Transcribe the listing below word for word, leaving out the pictures.

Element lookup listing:
● ● ● ●
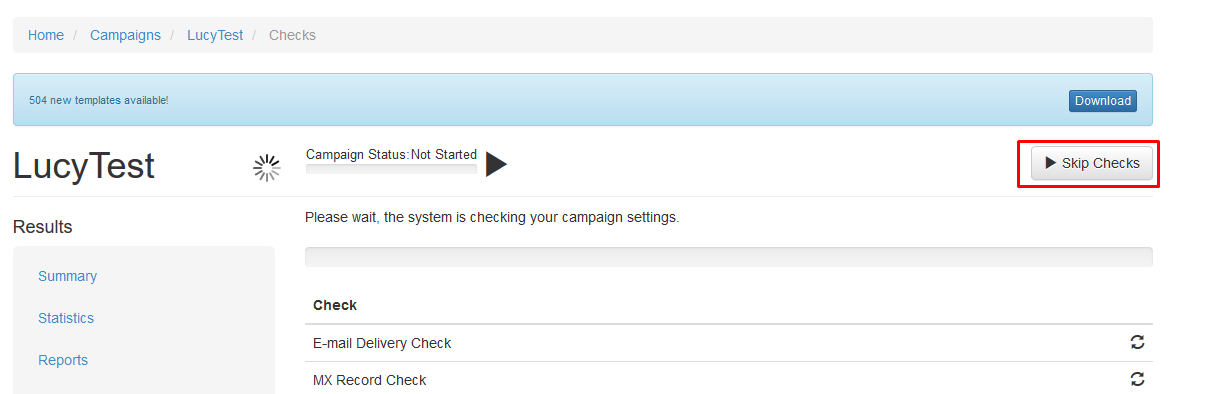Image resolution: width=1223 pixels, height=394 pixels.
Task: Open the Campaigns breadcrumb link
Action: (x=125, y=35)
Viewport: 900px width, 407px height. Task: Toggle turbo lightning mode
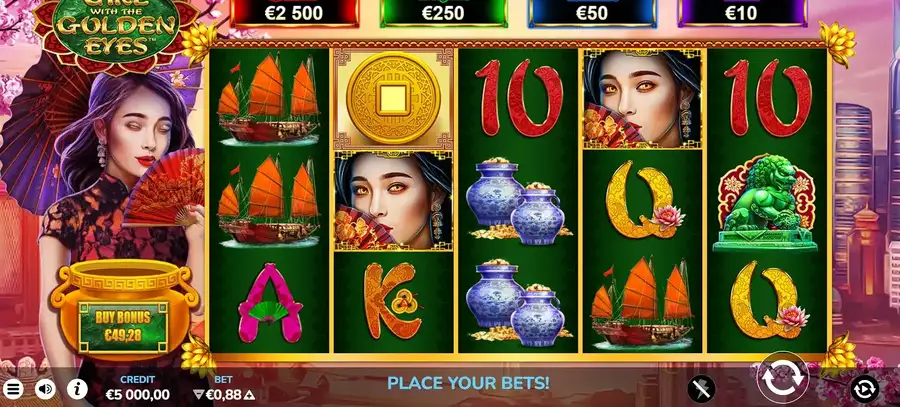pos(701,389)
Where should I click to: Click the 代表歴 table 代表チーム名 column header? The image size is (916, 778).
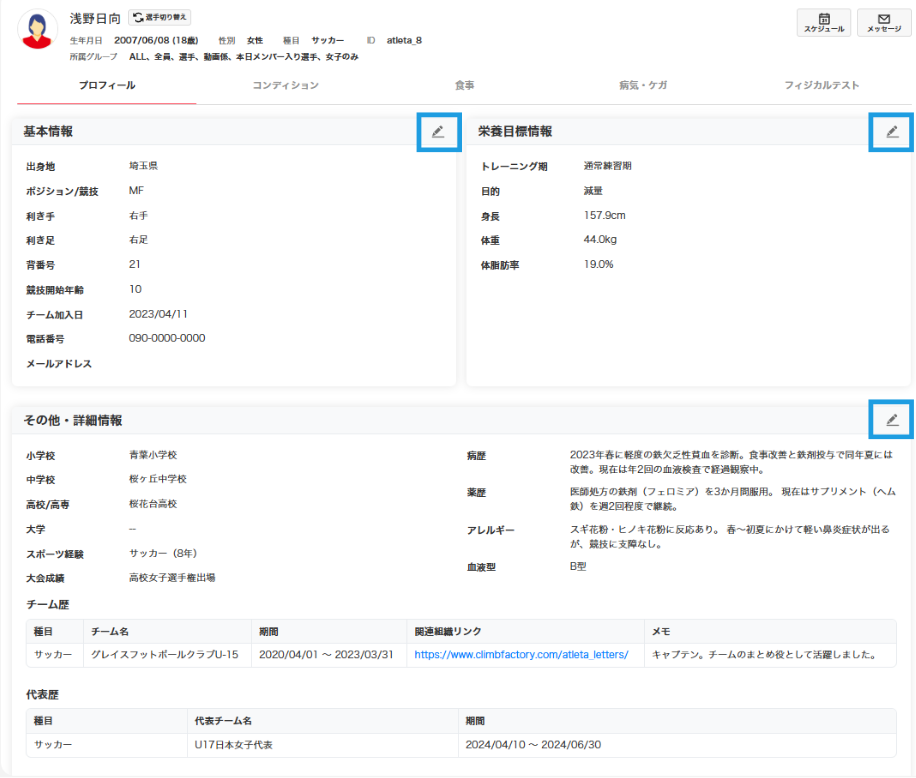coord(223,720)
● ● ● ●
(FINAL RESULT):
Image resolution: width=1223 pixels, height=394 pixels.
Task: Open the Campaigns breadcrumb link
Action: (x=125, y=35)
Viewport: 900px width, 407px height. Task: Toggle turbo lightning mode
pos(701,389)
Where should I click to: Click the 代表歴 table 代表チーム名 column header? The image size is (916, 778).
coord(223,720)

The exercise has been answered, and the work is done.